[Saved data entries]
- - - -

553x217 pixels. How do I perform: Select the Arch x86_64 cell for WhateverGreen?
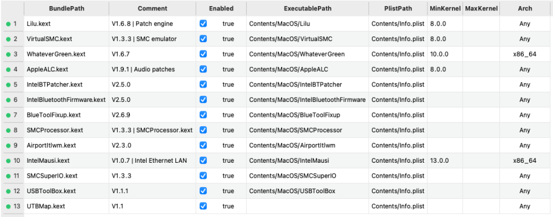(x=525, y=54)
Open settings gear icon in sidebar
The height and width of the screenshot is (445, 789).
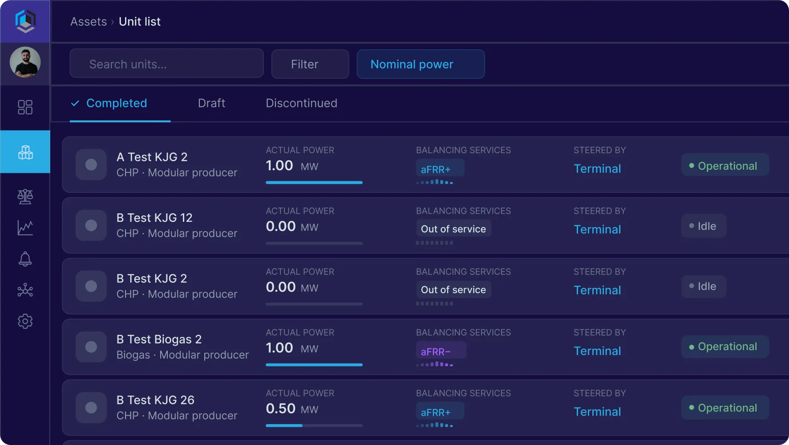[x=25, y=321]
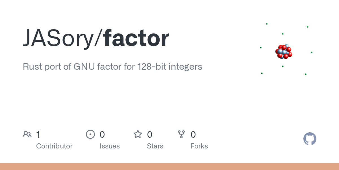
Task: Select the Issues label
Action: (x=110, y=146)
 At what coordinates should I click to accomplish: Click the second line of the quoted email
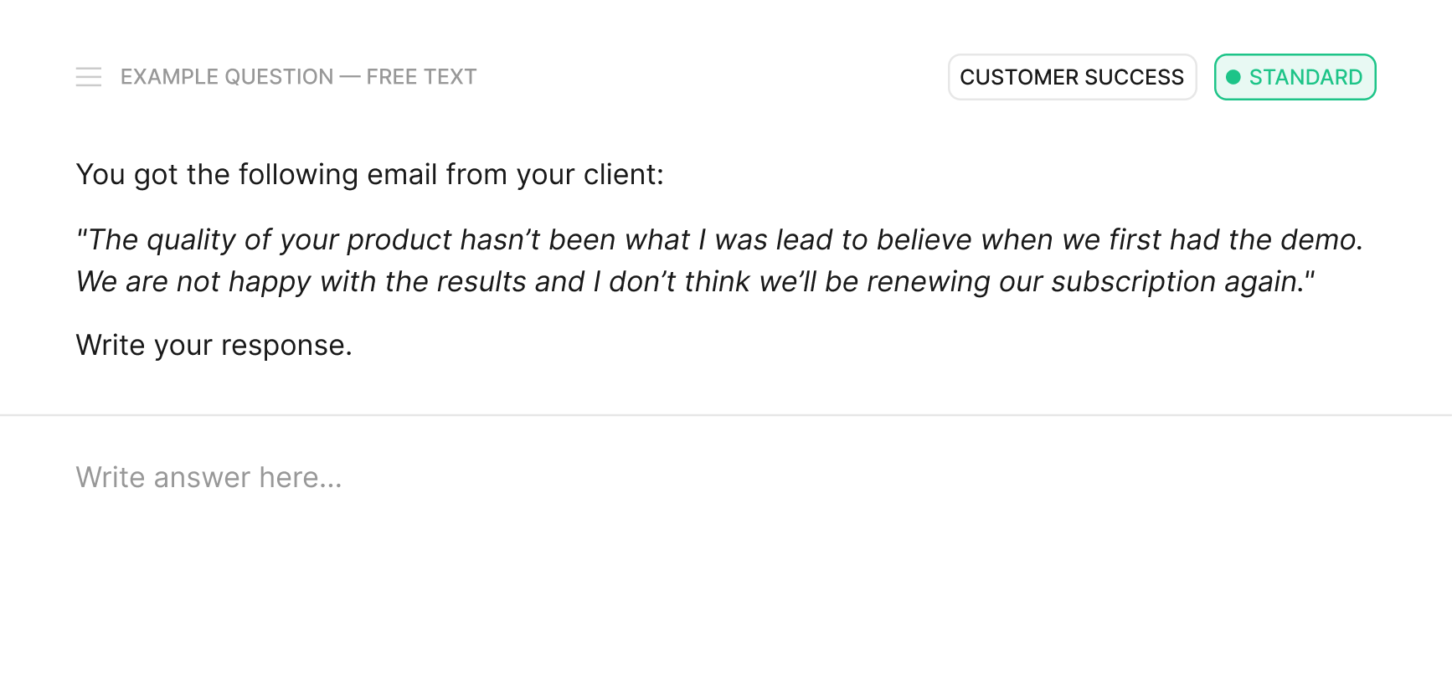(695, 281)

- - - -

#### [Brief]
Although the records contain pictures, print only the rest, exactly as written.

#### [Result of the exercise]
553x217 pixels. How do I perform: Select the Arch x86_64 cell for WhateverGreen?
(x=525, y=54)
Open settings gear icon in sidebar
The height and width of the screenshot is (445, 789).
[x=25, y=321]
Task: Select the Issues label
Action: (x=110, y=146)
 At what coordinates should I click to accomplish: Click the second line of the quoted email
(695, 281)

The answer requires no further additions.